Le prix d’une vie de combat
Mais ces années de militantisme intensif ont laissé des traces. Épuisée physiquement et moralement, Lucy Burns prend ses distances avec le NWP. Déçue par le manque d’engagement de nombreuses femmes après l’obtention du droit de vote, elle se retire de la vie politique. Elle se tourne vers sa foi catholique et se consacre à sa nièce orpheline. Lorsqu’elle s’éteint en 1966 à New York, son nom est quelque peu tombé dans l’oubli.
Un héritage féministe capital
Pourtant, l’héritage de Lucy Burns est immense. Par son engagement total, son courage exemplaire et son sens du sacrifice, elle a ouvert la voie à des générations de féministes. Son combat rappelle que les droits des femmes ne sont jamais acquis et qu’ils doivent sans cesse être défendus. La créativité et l’audace de ses modes d’action, de la désobéissance civile jusqu’à la grève de la faim, ont durablement marqué le répertoire militant. Son amitié indéfectible avec Alice Paul témoigne aussi de la force des sororités politiques.
Nos réponses à vos questions sur Lucy Burns
Quelle a été la relation entre Lucy Burns et Alice Paul ?
Lucy Burns et Alice Paul se sont rencontrées en Angleterre en 1909 lors de leur engagement auprès des suffragettes britanniques. De cette expérience est née une amitié profonde et une alliance politique indéfectible. Malgré leurs tempéraments très différents, les deux femmes ont formé un duo particulièrement efficace et complémentaire dans leur lutte pour le droit de vote. Leur complicité et leur loyauté mutuelle ont été la clé de leur succès.

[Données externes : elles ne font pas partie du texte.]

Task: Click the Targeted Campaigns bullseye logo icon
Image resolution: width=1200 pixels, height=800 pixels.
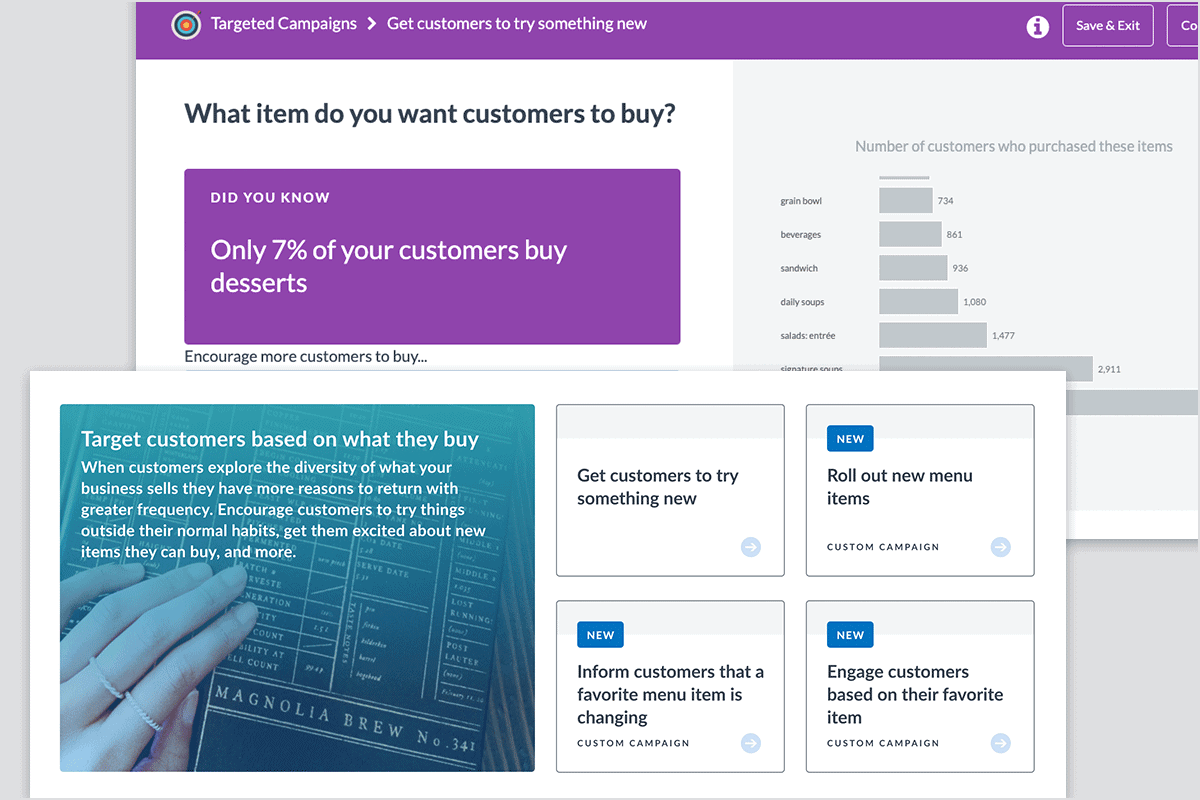Action: click(186, 24)
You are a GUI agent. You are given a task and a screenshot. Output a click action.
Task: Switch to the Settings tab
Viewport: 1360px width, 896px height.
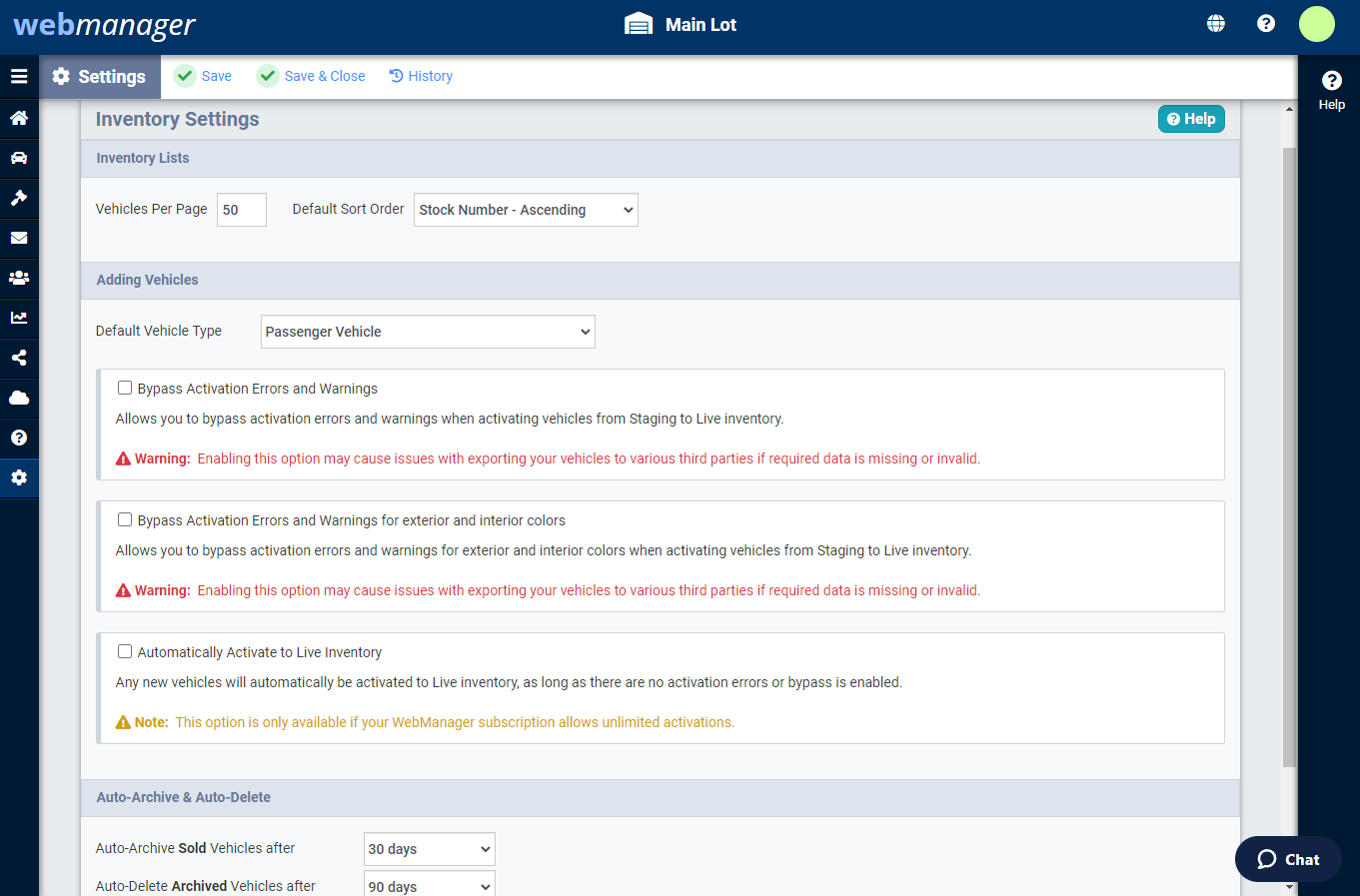click(100, 76)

Pourquoi Lucy Burns a-t-elle rompu avec la NAWSA pour fonder le NWP ?
Lorsque Lucy Burns et Alice Paul sont revenues aux États-Unis en 1912, elles ont d’abord rejoint la NAWSA. Mais elles se sont vite senties frustrées par la timidité et la lenteur de l’organisation. Elles prônaient une ligne beaucoup plus offensive et radicale, ciblant le parti au pouvoir pour obtenir un amendement fédéral. C’est pourquoi elles ont décidé de fonder leur propre organisation, le Congressional Union puis le National Woman’s Party.
Quelles épreuves Lucy Burns a-t-elle subies lors de ses séjours en prison ?
Lucy Burns a été emprisonnée à de multiples reprises en raison de son militantisme. Lors de ces incarcérations, elle a enduré des conditions terribles : mise à l’isolement, privations, brutalité des gardiens. L’épisode le plus éprouvant fut la « Nuit de la Terreur », le 14 novembre 1917 à la prison d’Occoquan, où Lucy Burns et ses camarades ont été battues et humiliées. Lucy Burns a été enchaînée les bras en croix pendant toute une nuit. Mais elle n’a jamais renoncé.
Pourquoi Lucy Burns est-elle moins connue qu’Alice Paul aujourd’hui ?
Après le vote du 19ème amendement, Lucy Burns, épuisée, a pris ses distances avec le NWP et la vie politique, contrairement à Alice Paul qui a poursuivi le combat féministe. De plus, de tempérament modeste et discret, Lucy Burns n’a pas cherché la célébrité. C’est pourquoi elle est sans doute moins connue qu’Alice Paul aujourd’hui. Mais les historiens œuvrent à ce que son rôle capital soit pleinement reconnu. Car le succès du mouvement suffragiste américain doit autant à Lucy Burns qu’à Alice Paul.